See, we had forgotten that Max had never experienced the snap, crackle and (of course) pops of an open wood-burning fireplace; heretofore, his experience was solely with silent gas logs behind glass windows or, shamefully, the video fireplace on the internet during the holidays.
At about 11PM I asked if the AJF wanted to take the pup out for his final constitutional, a query that brought me the most withering stare imaginable. So I leashed the dog, grabbed a flashlight and the final dregs of wine and went for a stroll along the lake in the very, very dark night. No bears.
Early the next morning we enjoyed our coffee on the deck and began a day of sightseeing covering well over 100 miles of back roads and trails in search of fall foliage. Turns out we were about two weeks too early. Only the cottonwoods and a few aspen had changed color. The sugar maples were not yet red and the other deciduous trees were lagging behind, too.

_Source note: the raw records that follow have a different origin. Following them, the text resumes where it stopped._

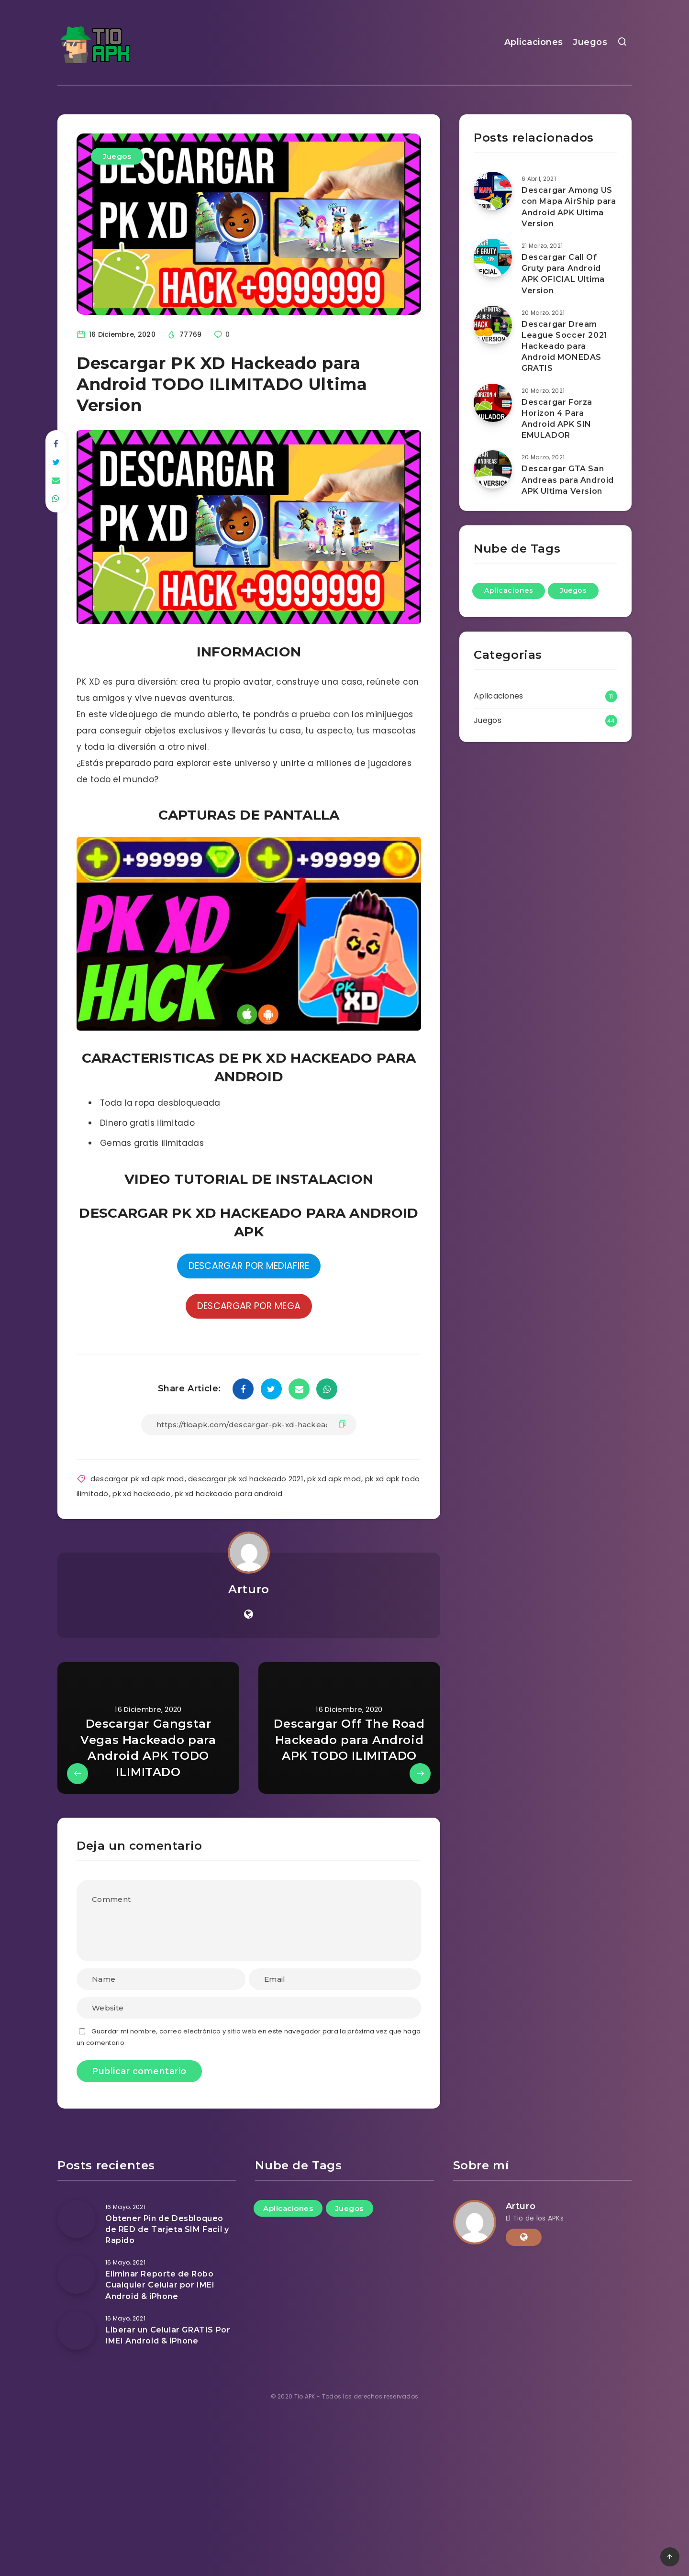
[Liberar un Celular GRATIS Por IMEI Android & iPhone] (76, 2330)
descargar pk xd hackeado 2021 (245, 1479)
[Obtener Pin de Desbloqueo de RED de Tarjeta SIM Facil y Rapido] (76, 2219)
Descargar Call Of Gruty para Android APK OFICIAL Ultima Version (563, 274)
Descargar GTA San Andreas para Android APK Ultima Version (568, 479)
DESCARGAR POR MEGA (248, 1305)
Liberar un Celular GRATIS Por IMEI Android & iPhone (167, 2335)
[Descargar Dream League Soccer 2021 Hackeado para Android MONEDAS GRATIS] (493, 325)
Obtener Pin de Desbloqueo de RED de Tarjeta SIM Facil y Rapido (167, 2229)
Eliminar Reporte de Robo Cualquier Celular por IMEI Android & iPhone (160, 2284)
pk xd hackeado (141, 1493)
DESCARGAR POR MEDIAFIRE (249, 1265)
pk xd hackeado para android (228, 1493)
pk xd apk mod (334, 1479)
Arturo (248, 1589)
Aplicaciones (533, 42)
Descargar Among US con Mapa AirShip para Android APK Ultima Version (569, 207)
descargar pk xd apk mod (137, 1479)
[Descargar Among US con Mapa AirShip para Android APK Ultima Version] (493, 191)
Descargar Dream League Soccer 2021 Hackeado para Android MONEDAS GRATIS (565, 346)
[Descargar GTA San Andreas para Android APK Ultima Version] (493, 469)
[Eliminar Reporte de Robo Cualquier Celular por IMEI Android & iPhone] (76, 2274)
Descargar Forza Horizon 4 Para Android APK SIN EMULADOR (557, 419)
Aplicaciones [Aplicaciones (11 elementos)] (508, 590)
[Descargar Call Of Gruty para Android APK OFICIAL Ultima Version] (493, 258)
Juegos (590, 42)
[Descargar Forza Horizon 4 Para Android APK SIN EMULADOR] (493, 403)
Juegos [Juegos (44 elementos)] (573, 590)
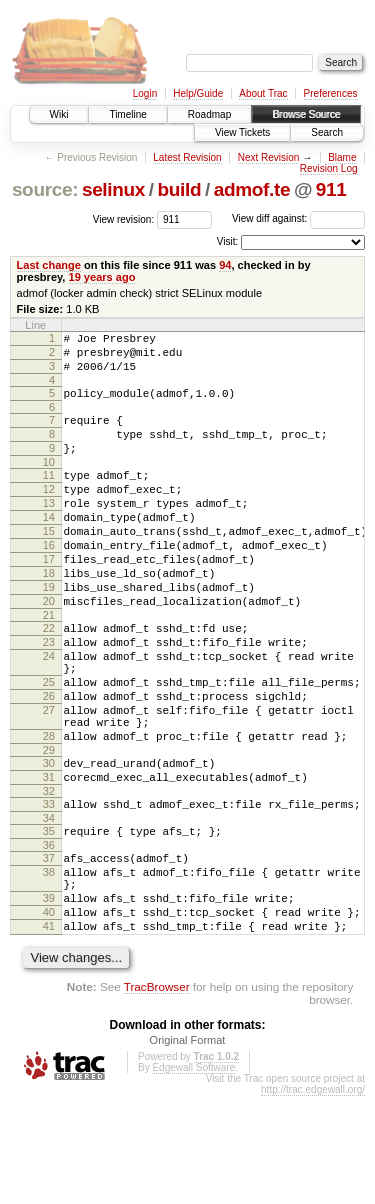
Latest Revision (187, 157)
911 (331, 189)
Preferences (331, 93)
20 (49, 649)
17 (49, 598)
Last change (49, 265)
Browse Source (306, 114)
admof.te (252, 189)
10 (49, 483)
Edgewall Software (193, 1175)
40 (49, 1014)
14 (49, 547)
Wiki (59, 114)
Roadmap (209, 114)
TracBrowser (157, 1094)
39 (49, 997)
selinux (113, 189)
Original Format (188, 1148)
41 (49, 1031)
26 (49, 762)
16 (49, 581)
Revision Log (329, 168)
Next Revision (269, 157)
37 (49, 948)
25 (49, 745)
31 (49, 858)
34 (49, 905)
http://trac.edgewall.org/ (313, 1197)
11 (49, 496)
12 (49, 513)
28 (49, 811)
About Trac (263, 93)
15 (49, 564)
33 (49, 888)
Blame (342, 157)
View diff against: (298, 218)
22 (49, 679)
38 (49, 965)
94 (225, 265)
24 (49, 713)
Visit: (228, 241)
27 (49, 779)
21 (49, 666)
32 (49, 875)
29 (49, 828)
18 (49, 615)
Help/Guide (198, 93)
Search (327, 132)
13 (49, 530)
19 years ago (102, 277)
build (180, 189)
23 (49, 696)
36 (49, 935)
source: (45, 189)
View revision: (124, 218)
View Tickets (242, 132)
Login (145, 93)
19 (49, 632)
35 (49, 918)
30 (49, 841)
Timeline (127, 114)
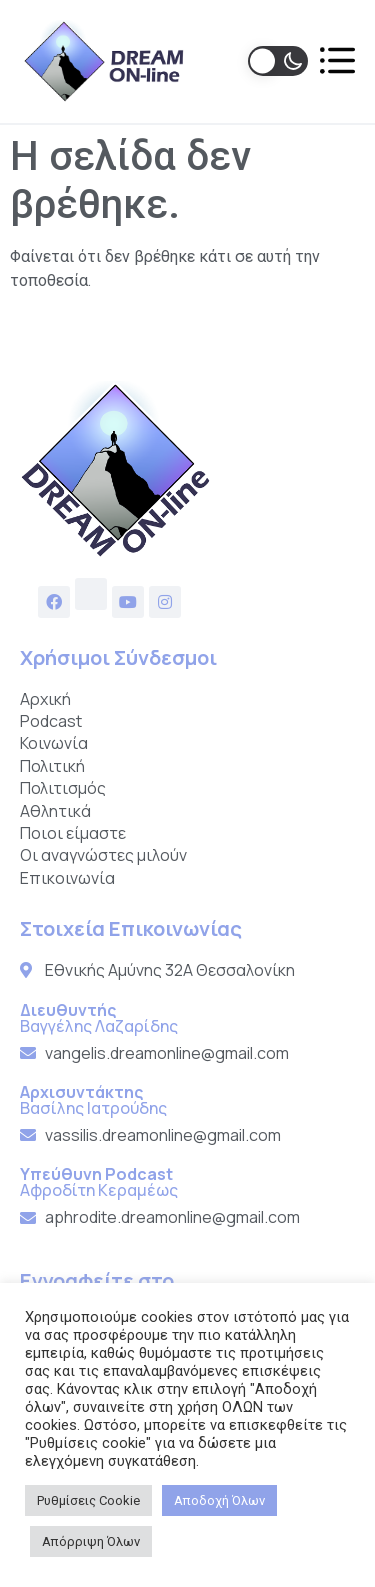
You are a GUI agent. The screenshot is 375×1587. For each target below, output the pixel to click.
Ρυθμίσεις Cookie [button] (88, 1500)
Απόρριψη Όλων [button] (91, 1541)
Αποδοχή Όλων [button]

We stopped for a burger at lunchtime. Just as the AJF stuffed the big fat sandwich into her mouth, Max leapt into her lap, causing her to squish the burger bun and propel a sizable dollop of ketchup on to Max’s head.
People nearby asked, “What did you do to your dog? Is he hurt? He’s bleeding. What happened?” He was sitting in the AJF’s lap but everyone accused me of dog molestation. I get no respect.
And take it from me, ketchup stains are hard to remove from a Maltese’s noggin.
After lunch came more sightseeing. We spent a lot of time hopping into and out of the car as we visited scenic spots.
The mountain dust was pervasive and our little Fuzzbutt was soon no longer white.
His fur had acquired a grey patina and his paws were the dirtiest ever plus he smelled like 20 miles of dirt road.
We knew we had to stop at the cabin and give Max a scrub to deal with the dirt and residual ketchup stains before going to dinner. I was tired of being accused of dog crimes.
Finally it was beer time. We opted for a visit to the Mammoth Brewing Company’s communal patio where we imbibed brimming pints of Double Nut Brown and scarfed naan tacos filled with Korean kalbi meat. Hey, this is California, don’t judge/don’t mock.
We explored the town of Mammoth Lakes after dinner and did some shopping for souvenirs for the grand-spawn. As the last vestiges of daylight disappeared we headed back to Skelton Cabin and a second quiet evening.
On departure morning we visited the Base Camp Cafe for breakfast. Mammoth is a very dog friendly place and there is an abundance of eating establishments with outdoor seating. Of course Max was in his stroller (although he now prefers the term “poussette”) and received far more than his fair share of pets and tasty tidbits from other patrons.
Then came the long drive home and another, even more thorough, bath for the Malt.